++++ Dataset excerpts

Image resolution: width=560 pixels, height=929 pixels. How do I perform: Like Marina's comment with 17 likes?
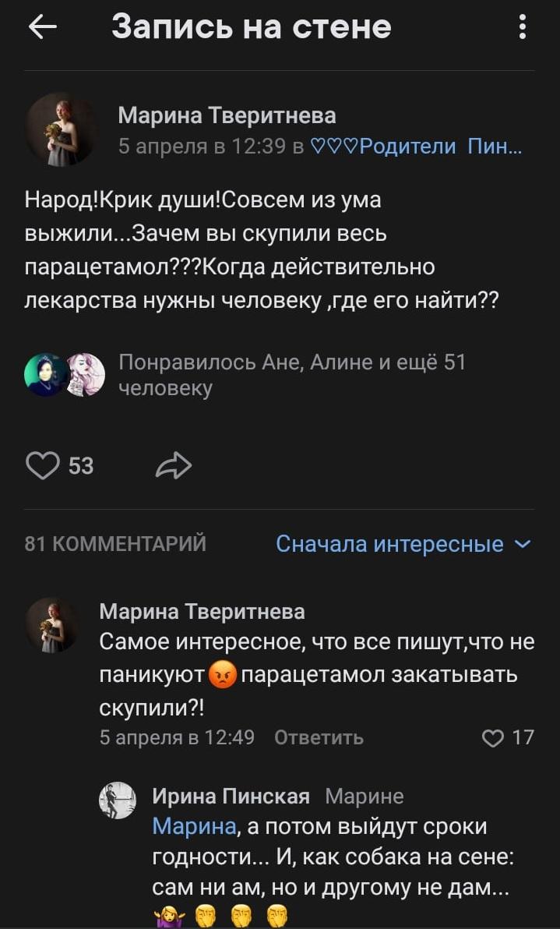click(494, 737)
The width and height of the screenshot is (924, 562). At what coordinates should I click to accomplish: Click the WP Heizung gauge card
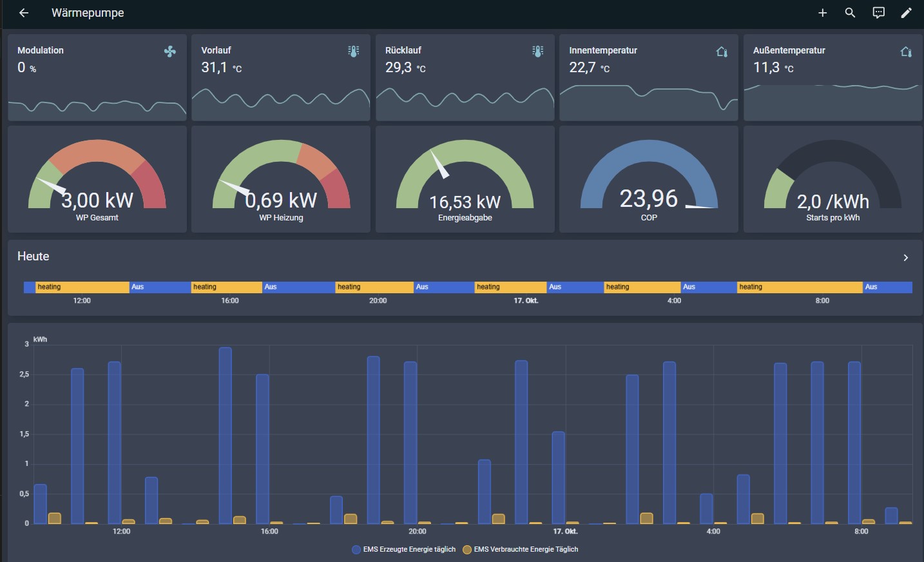281,180
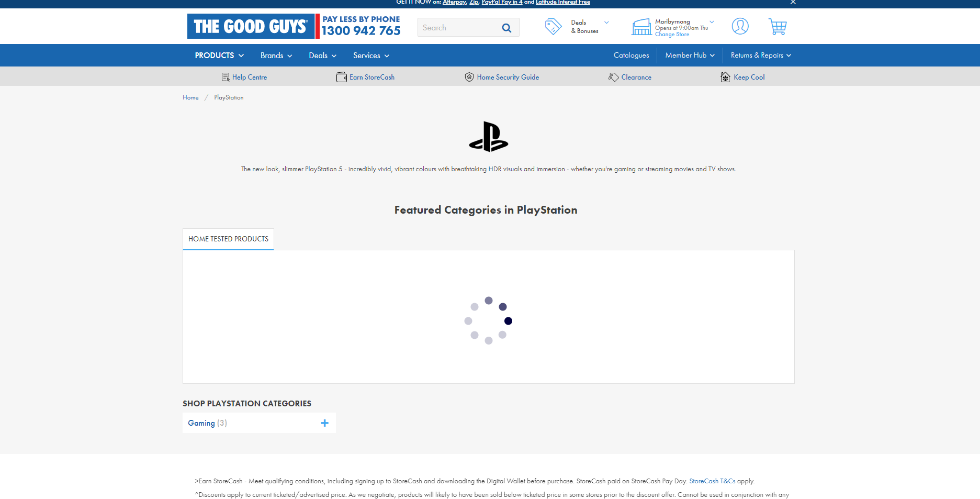
Task: Expand the Gaming category with plus
Action: pyautogui.click(x=324, y=423)
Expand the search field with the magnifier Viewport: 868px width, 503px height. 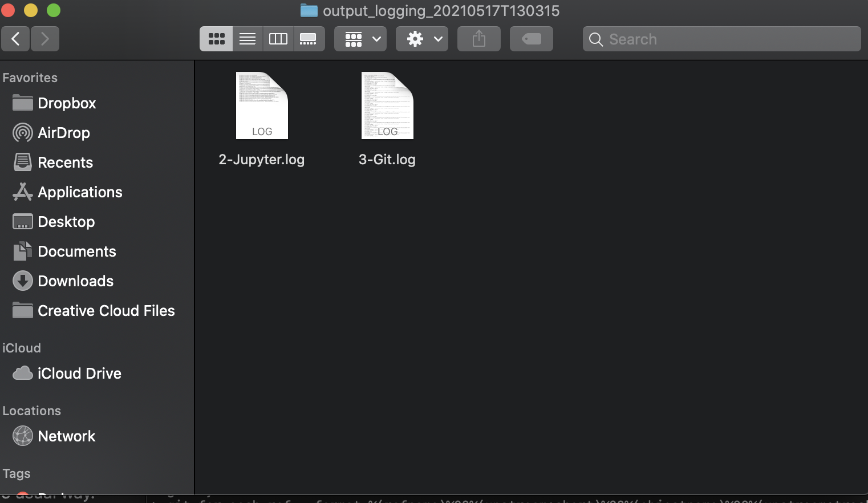(595, 39)
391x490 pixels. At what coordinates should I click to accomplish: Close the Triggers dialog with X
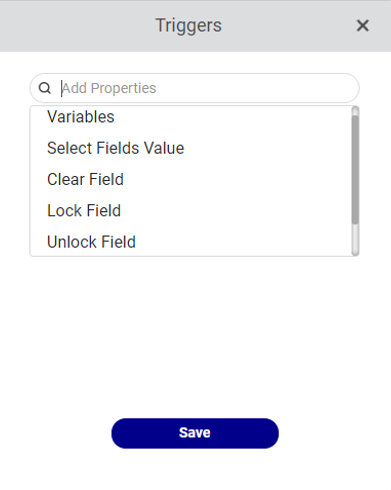(363, 25)
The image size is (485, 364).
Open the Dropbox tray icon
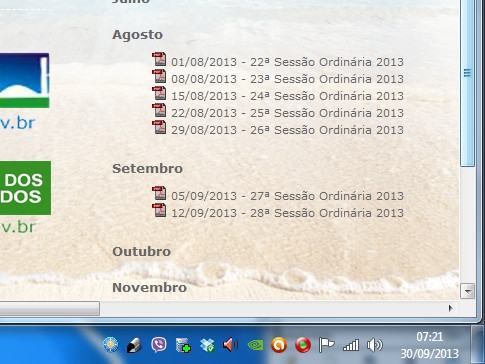click(x=207, y=345)
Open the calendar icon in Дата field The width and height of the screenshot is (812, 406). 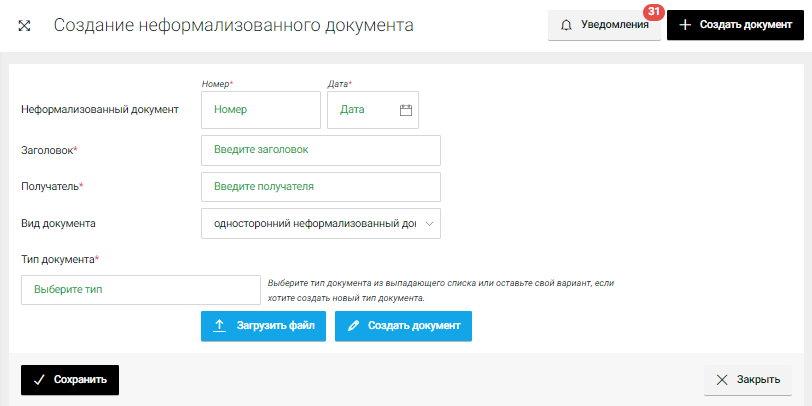[x=406, y=110]
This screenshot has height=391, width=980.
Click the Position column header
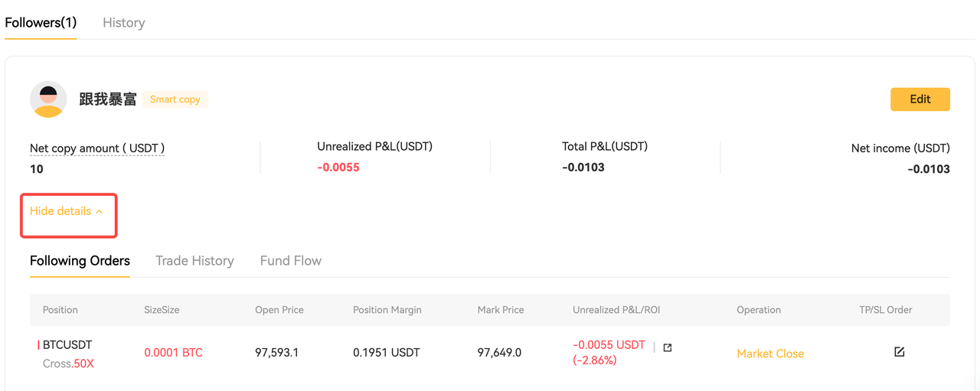[60, 310]
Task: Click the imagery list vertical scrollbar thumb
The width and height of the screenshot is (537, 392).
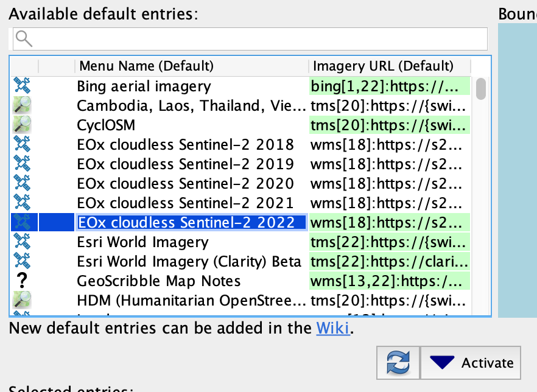Action: [x=481, y=88]
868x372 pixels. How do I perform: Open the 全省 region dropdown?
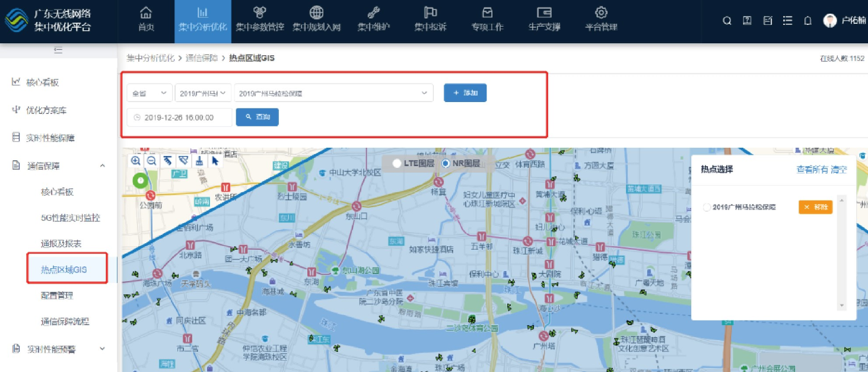click(150, 93)
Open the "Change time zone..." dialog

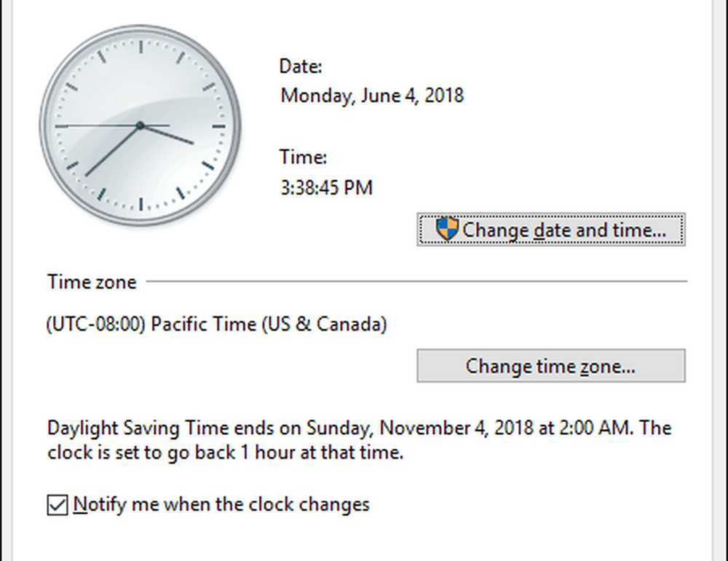[x=550, y=366]
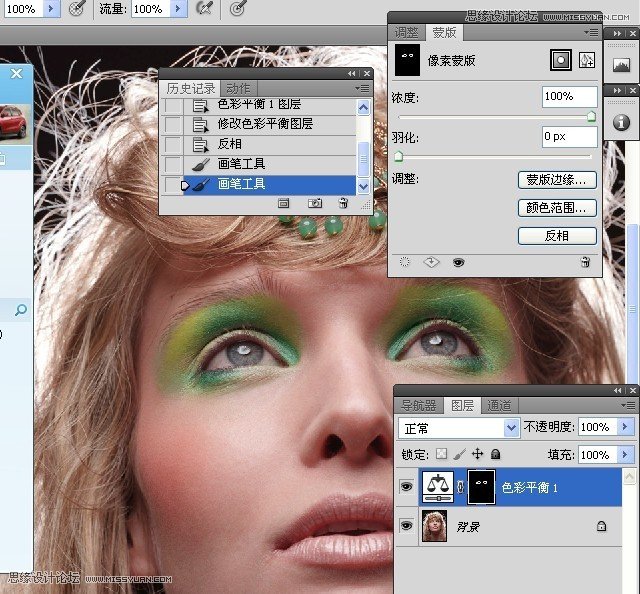This screenshot has height=594, width=640.
Task: Enable airbrush icon next to flow field
Action: point(204,9)
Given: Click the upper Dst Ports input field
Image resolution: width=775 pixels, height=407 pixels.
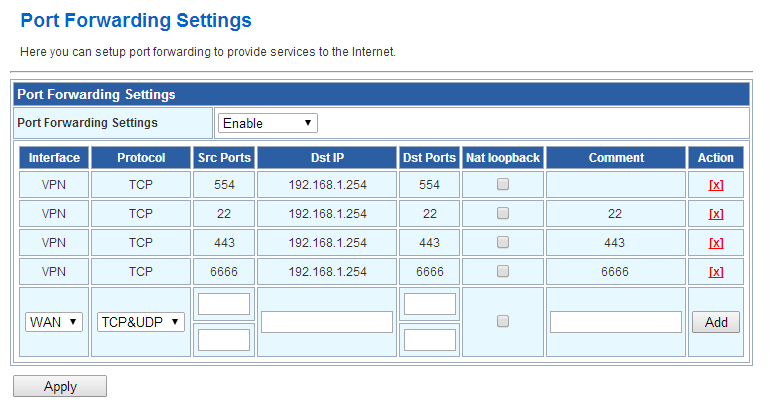Looking at the screenshot, I should [429, 304].
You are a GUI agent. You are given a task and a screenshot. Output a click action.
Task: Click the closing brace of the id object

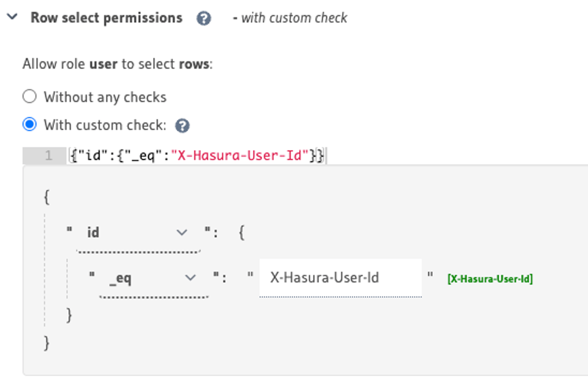click(69, 315)
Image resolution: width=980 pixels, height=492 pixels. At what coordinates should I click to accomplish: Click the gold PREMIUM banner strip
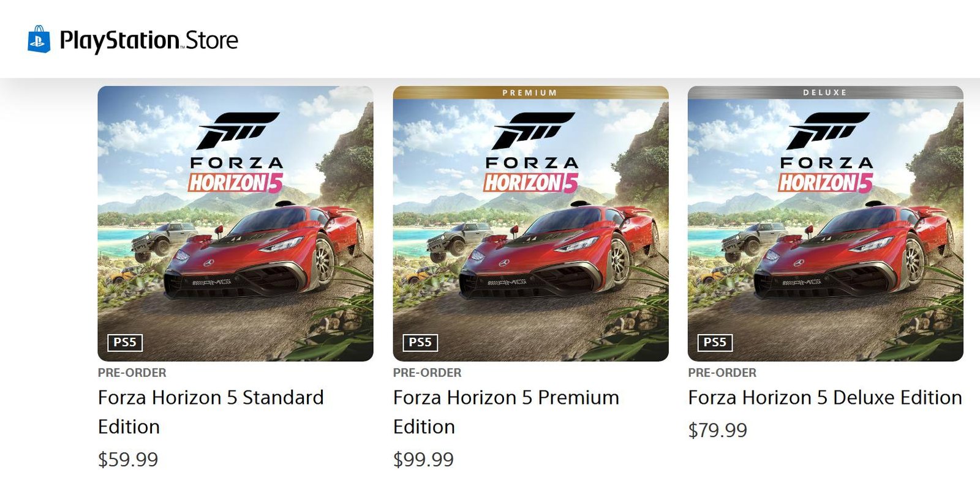(530, 92)
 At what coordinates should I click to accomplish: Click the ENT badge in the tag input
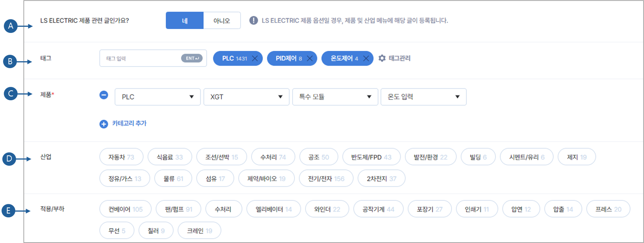tap(191, 58)
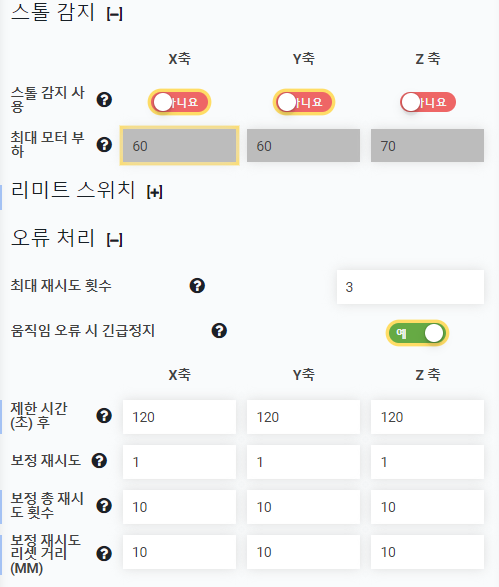Viewport: 499px width, 587px height.
Task: Click the 최대 재시도 횟수 input field
Action: (410, 287)
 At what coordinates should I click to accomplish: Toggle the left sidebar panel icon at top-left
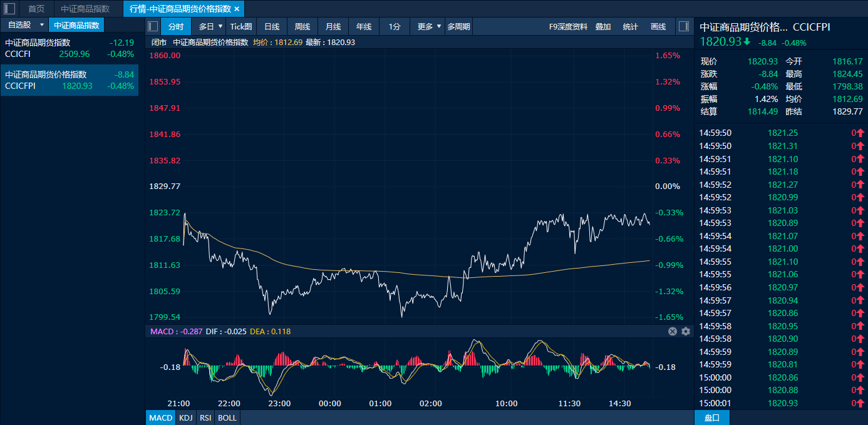[9, 9]
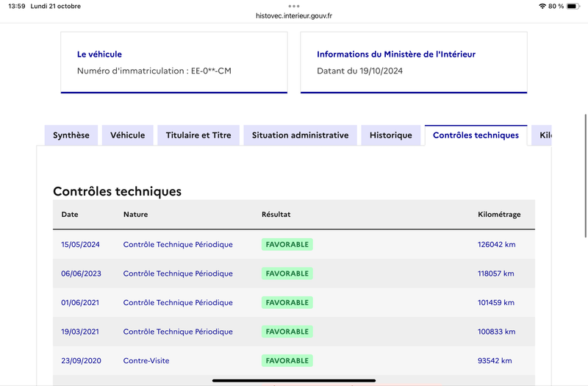Go to the Historique tab
588x386 pixels.
pos(391,135)
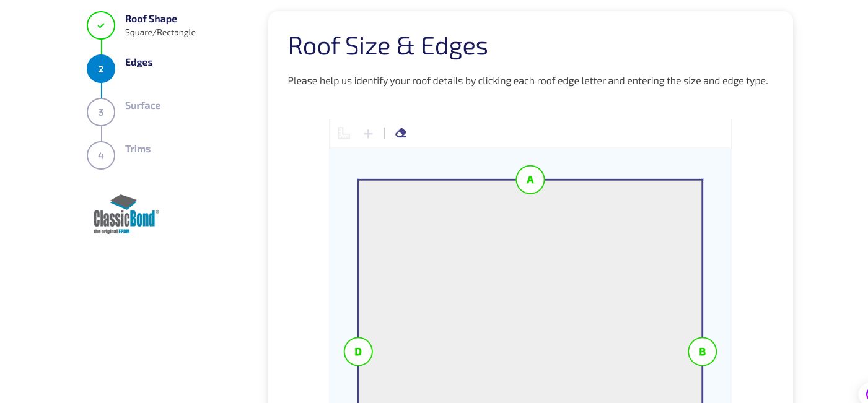The height and width of the screenshot is (403, 868).
Task: Click the ClassicBond logo
Action: point(126,214)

++++++++

> _Required work_
Quote, without alteration, the lines running from the line containing "Image resolution: width=775" to the last line of the entries, and include no pictures.

> _Solution below_
Image resolution: width=775 pixels, height=407 pixels.
Looking at the screenshot, I should [429, 304].
You are a GUI agent. You are given a task and a screenshot. Output a click action.
Task: Click the closing brace of the id object

click(69, 315)
Image resolution: width=980 pixels, height=492 pixels. At what coordinates should I click to accomplish: Click the gold PREMIUM banner strip
(530, 92)
 At what coordinates should I click to accomplish: Click the ENT badge in the tag input
tap(191, 58)
Viewport: 499px width, 587px height.
Task: Click the 최대 재시도 횟수 input field
Action: (410, 287)
 At what coordinates should I click to accomplish: Toggle the left sidebar panel icon at top-left
[9, 9]
Go to the Historique tab
588x386 pixels.
pos(391,135)
The height and width of the screenshot is (403, 868).
Task: Click the ClassicBond logo
Action: point(126,214)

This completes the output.